Excerpt provided =>
_ _ _

The Type A engine was a straight-six engine produced from 1935 through 1947 by Toyota and is a copy of the 1933 Chevrolet Stovebolt 207 engine.

The Type B was a technically more advanced version of the Type A. There was an enlarged version of this, called the Type D, but it did not enter production.

The Type C was a straight-four engine derived from the Type A.

Many parts were interchangeable between the Type A, Type B and Type C engines (e.g. pistons, valves, rods). Many of the same parts were also interchangeable with the 1930s Chevrolet First generation Stovebolt engines, from which it was derived.

The Type E was a copy of a DKW engine.

The Type S was a straight-four engine that replaced the Type A, B and C in Toyota's passenger cars.

==Type A==

The Type A engine was Toyota's first production engine, being produced from 1935 through 1947.

_ _ _

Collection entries

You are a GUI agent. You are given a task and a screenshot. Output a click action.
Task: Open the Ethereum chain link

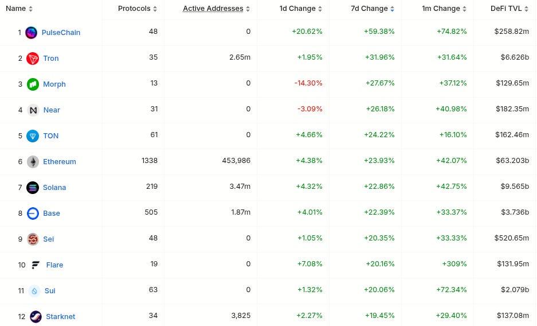(x=60, y=162)
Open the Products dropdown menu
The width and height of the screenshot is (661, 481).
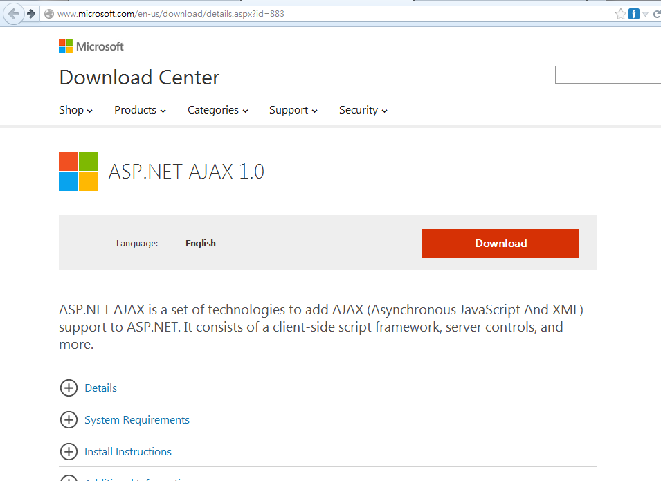click(140, 110)
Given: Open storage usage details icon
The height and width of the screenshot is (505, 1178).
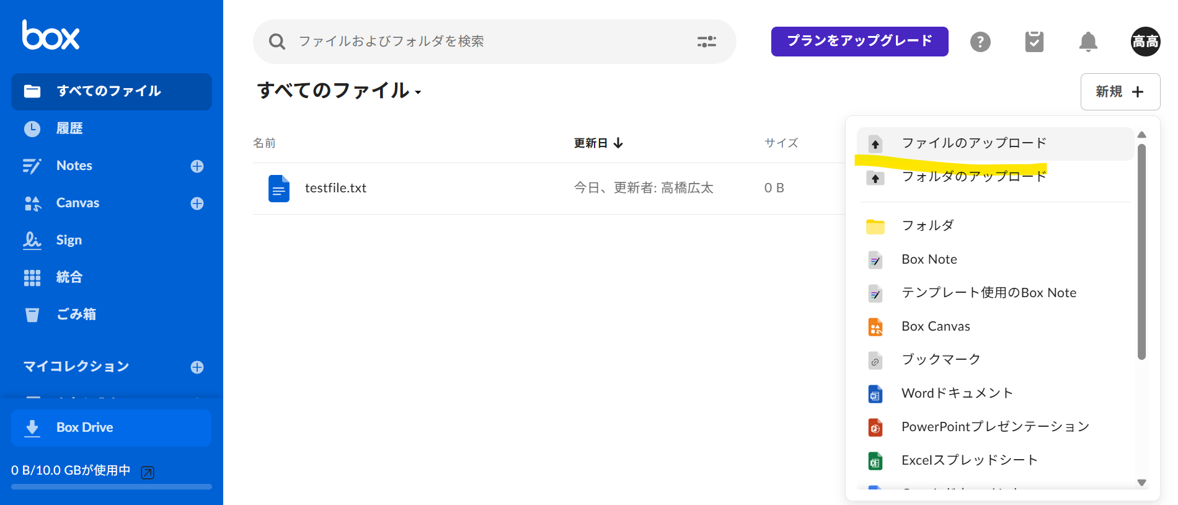Looking at the screenshot, I should click(148, 473).
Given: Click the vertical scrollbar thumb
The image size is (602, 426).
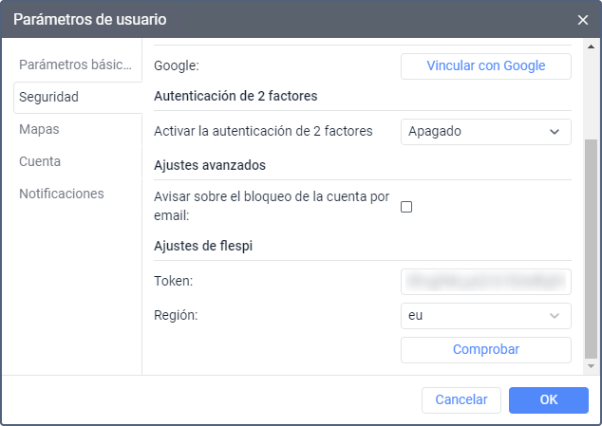Looking at the screenshot, I should (x=592, y=247).
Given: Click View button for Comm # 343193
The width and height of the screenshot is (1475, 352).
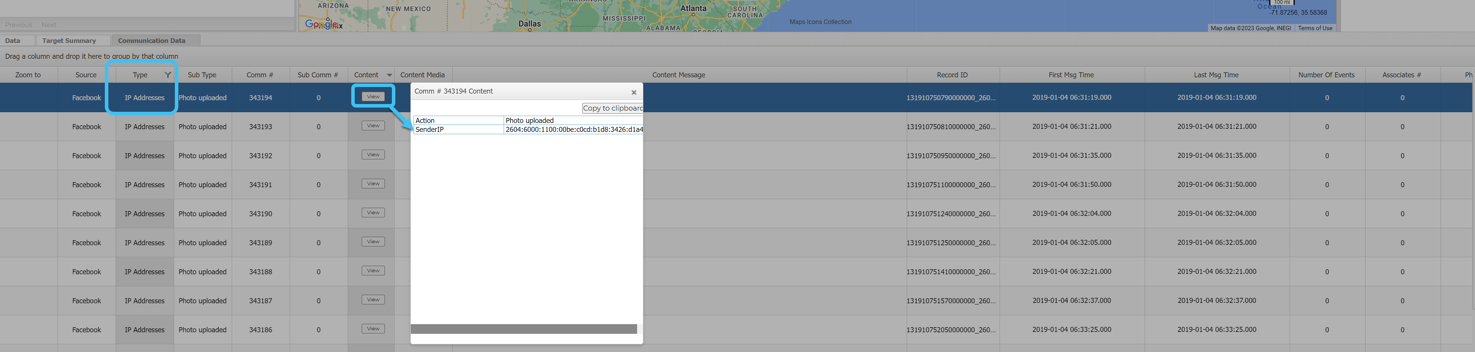Looking at the screenshot, I should pos(373,126).
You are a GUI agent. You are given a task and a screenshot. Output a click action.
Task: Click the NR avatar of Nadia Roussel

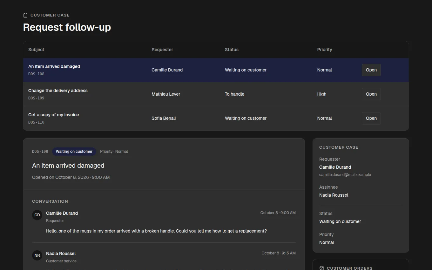(x=37, y=255)
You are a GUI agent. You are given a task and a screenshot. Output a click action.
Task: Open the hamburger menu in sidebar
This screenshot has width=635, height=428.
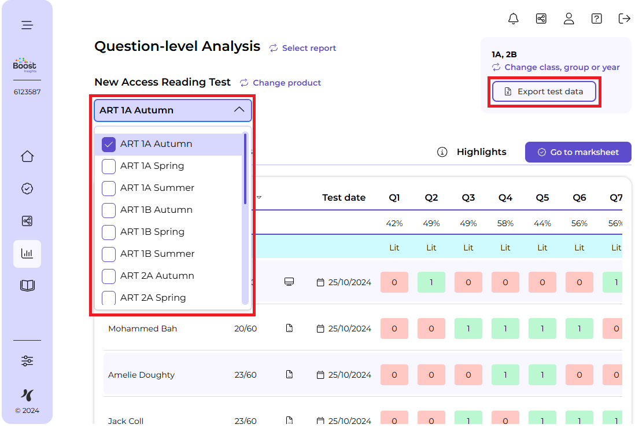[x=27, y=25]
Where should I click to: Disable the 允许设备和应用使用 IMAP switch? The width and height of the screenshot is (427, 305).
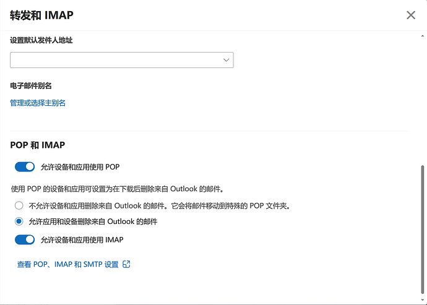[25, 239]

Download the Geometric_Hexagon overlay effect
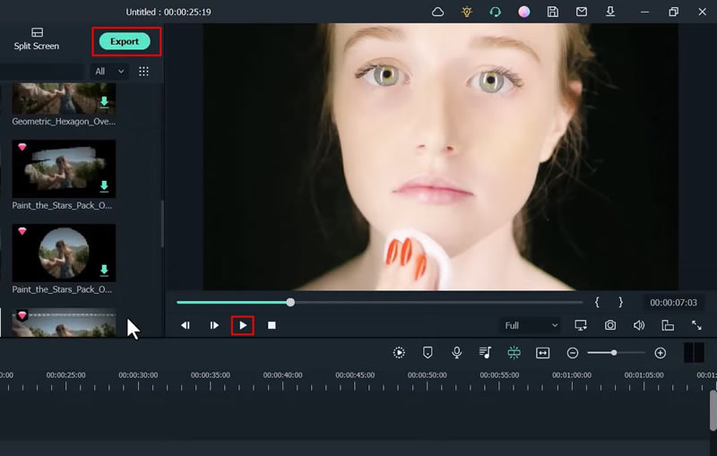104,101
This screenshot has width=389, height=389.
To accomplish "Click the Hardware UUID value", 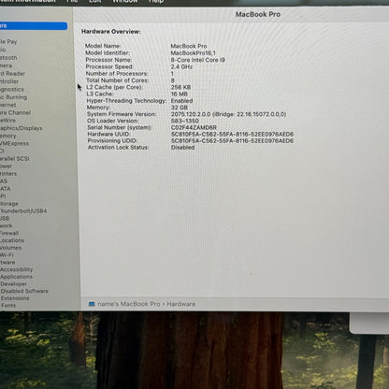I will point(232,134).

_ _ _

Problems and tasks =>
[1] Answer these questions from the excerpt on early Toyota engines:
(a) Which 1933 engine was the Type A a copy of?
(b) What was the enlarged version of the Type B called?
(c) The Type E was a copy of an engine from which maker?
[2] List every lettered engine type that the excerpt on early Toyota engines names.
[3] Pick up the excerpt on early Toyota engines after its last sentence and continue it.
These records have no connection to the excerpt on early Toyota engines.

Task-by-task answers =>
[1]
(a) The 1933 Chevrolet Stovebolt 207 engine
(b) The Type D
(c) DKW

[2] Type A, Type B, Type C, Type D, Type E, Type S

[3]
This engine was a 3389 cc pushrod, overhead valve, 6-cylinder, three bearing engine copied from the 1929-36 Chevrolet Gen-1 3 bearing Stovebolt L6 OHV engine. By virtue of a modified intake manifold it produced 62 PS, while the Chevrolet engine produced 60 PS. GM used a number of local Japanese suppliers for the smaller engine parts (e.g. carburettors) while the Osaka Assembly location was open until appropriated by the Imperial Japanese Government. Toyota was able to use the same suppliers for its cars. The parts were identical enough that pistons, rods, valves, etc. could be used in both the Chevrolet and Toyota engines interchangeably. There are several recorded instances of parts intended for one being used to repair the other.

Toyota had initially considered copying the Ford flathead V8 engine because it was the most popular engine in Japan at the time. However, the machining of two separate banks of cylinders would add too much to the production cost, so the Chevrolet engine was copied instead. The Ford Model T was also being manufactured in Japan beginning in March 1925, followed by the Ford Model A in 1927; both used the flathead Ford Model T engine.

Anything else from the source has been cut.